Pour rappel, les zones tampons à proximité des cours d’eau (bandes enherbées, ripisylve) sont obligatoires depuis de nombreuses années. Le SAGE, lui, « incite fortement les acteurs locaux à mettre en place des bandes tampons entre les surfaces agricoles cultivées et les berges ». De fait, c’est une régression. On n’en est pas à l’incitation, mais à l’application réglementaire !

Conclusions

Nous nous permettrons d’utiliser le même procédé que les rédacteurs du PAGD pour le reste du document qui nous a autant intéressé qu’ils ont été intéressé par les problèmes climatiques : « etc. »

En effet, le reste du PAGD est un pensum avec déclaration d’intention, communication et sensibilisation à tous les étages. Les budgets sont pour bonne partie inexistants à l’aune des enjeux, notamment sur les réseaux séparatifs pour l’assainissement. Beaucoup de bilan et d’outils de suivis mis en œuvre, souvent en doublons de ce qui existe déjà, mais très peu d’action réelle.

Même pour des problèmes clés comme la contamination aux biocides des captage d’Orist, les échéances sont de 5 à 8 ans et on ne parle que d’incitation à réduire l’utilisation de biocides… dans le cadre d’une problématique de santé publique qui dure déjà depuis de nombreuses années et qui a déjà amené EHLG à invalidé le PAGD.

Ce SAGE ressemble donc à une usine à gaz dont la préparation aura duré des années, coûté des fortunes, sans ambition marquée, avec des bonnes intentions, et un diagnostic à peu près correct, mais surtout insuffisant en terme d’analyse pour de nombreux secteurs, et néfaste pour d’autres.

Non seulement ce SAGE manque singulièrement d’ambition, non seulement il propose des diagnostics plutôt douteux, mais surtout, après lecture, il ne sert visiblement qu’à conforter les politiques publiques déjà en place : aucune avancées sur l’artificialisation, l’aménagement du territoire, la gestion des milieux naturels, l’assainissement, la politique touristique, etc. Sur chacun des éléments clés, les politiques actuelles sont reprises pour les valider, en rajoutant des observatoires, des outils de communication, des réunions de concertation… un sentiment de grand vide, alors même que c’est un document opposable et qui pourrait tout à fait aller plus loin que les grands documents d’orientation pour permettre une vraie prise en compte des besoins du territoire. Pire, il valide sur certains points un statu quo non réglementaire :

– les agriculteurs ne respectent pas la mise en œuvre de zone tampons en bordure de cours d’eau de certains bassins? Le Sage se limite à des incitations, alors qu’ils y sont tenus réglementairement.

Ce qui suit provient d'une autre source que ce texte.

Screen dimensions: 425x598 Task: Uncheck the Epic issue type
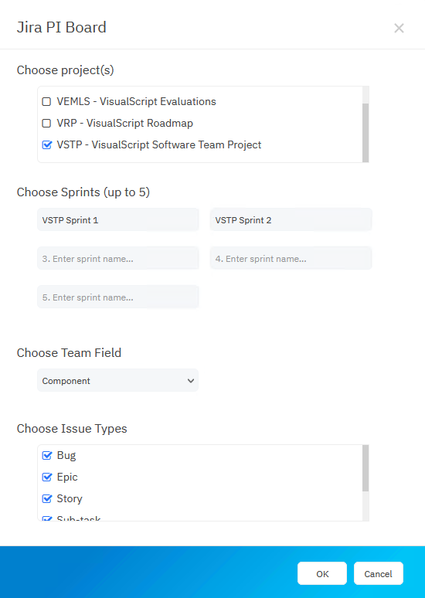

– Il y a des déversements de biocides sur les périmètres de captage ? On va inciter les agriculteurs, dans un délai de 5 à 8 ans à ne plus le faire, mais s’ils décident de passer outre, libre à eux.

– Les SPANC n’ont pas les moyens de mettre à niveau les équipements d’assainissement non-collectifs ? C’est la fatalité, on ne peut pas résoudre les problèmes techniques qu’ils n’arrivent pas à gérer.

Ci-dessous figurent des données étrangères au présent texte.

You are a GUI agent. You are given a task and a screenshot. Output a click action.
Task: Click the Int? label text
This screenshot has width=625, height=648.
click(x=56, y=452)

Ce manque total d’ambition que nous relevons a d’ailleurs été confirmé par la mission régionale de l’autorité environnementale. Pire, le PAGD favorise le statu quo sur des critères réglementaires que l’État n’arrive pas à faire appliquer.

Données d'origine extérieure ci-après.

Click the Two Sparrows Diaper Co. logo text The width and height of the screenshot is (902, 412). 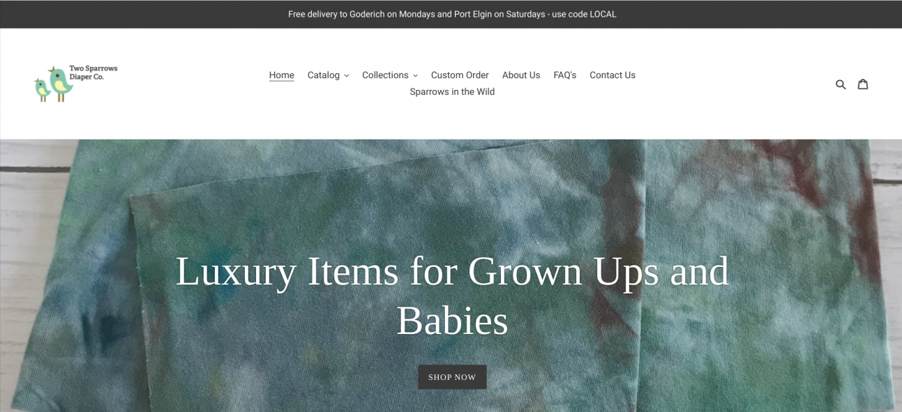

C’est bien dommage, car comme document opposable, le Sage est un outil extrêmement puissant qui aurait pu par exemple, sur certains territoires, imposer le zéro artificialisation net. Il aurait pu également accélérer les échéances pour un réseau 100% séparatif plutôt que de valider la rénovation actuelle qui ne serait achevée que vers 2050 alors même que l’analyse des taux de renouvellement de réseau ne permet pas de respecter cette dead-line. Il aurait pu décréter par territoire la part acceptable de SAU utilisant des engrais et des biocides. Il aurait pu imposer le rapport entre les services des eaux et les aménageurs pour une réelle prise en compte des capacités de production d’eau potable et d’assainissement.

Il ne le fait pas, c’est plus que dommage, c’est une perte de temps. Et compte tenu de l’urgence climatique et écologique dans laquelle nous sommes, cette perte de temps devient de plus en plus catastrophique.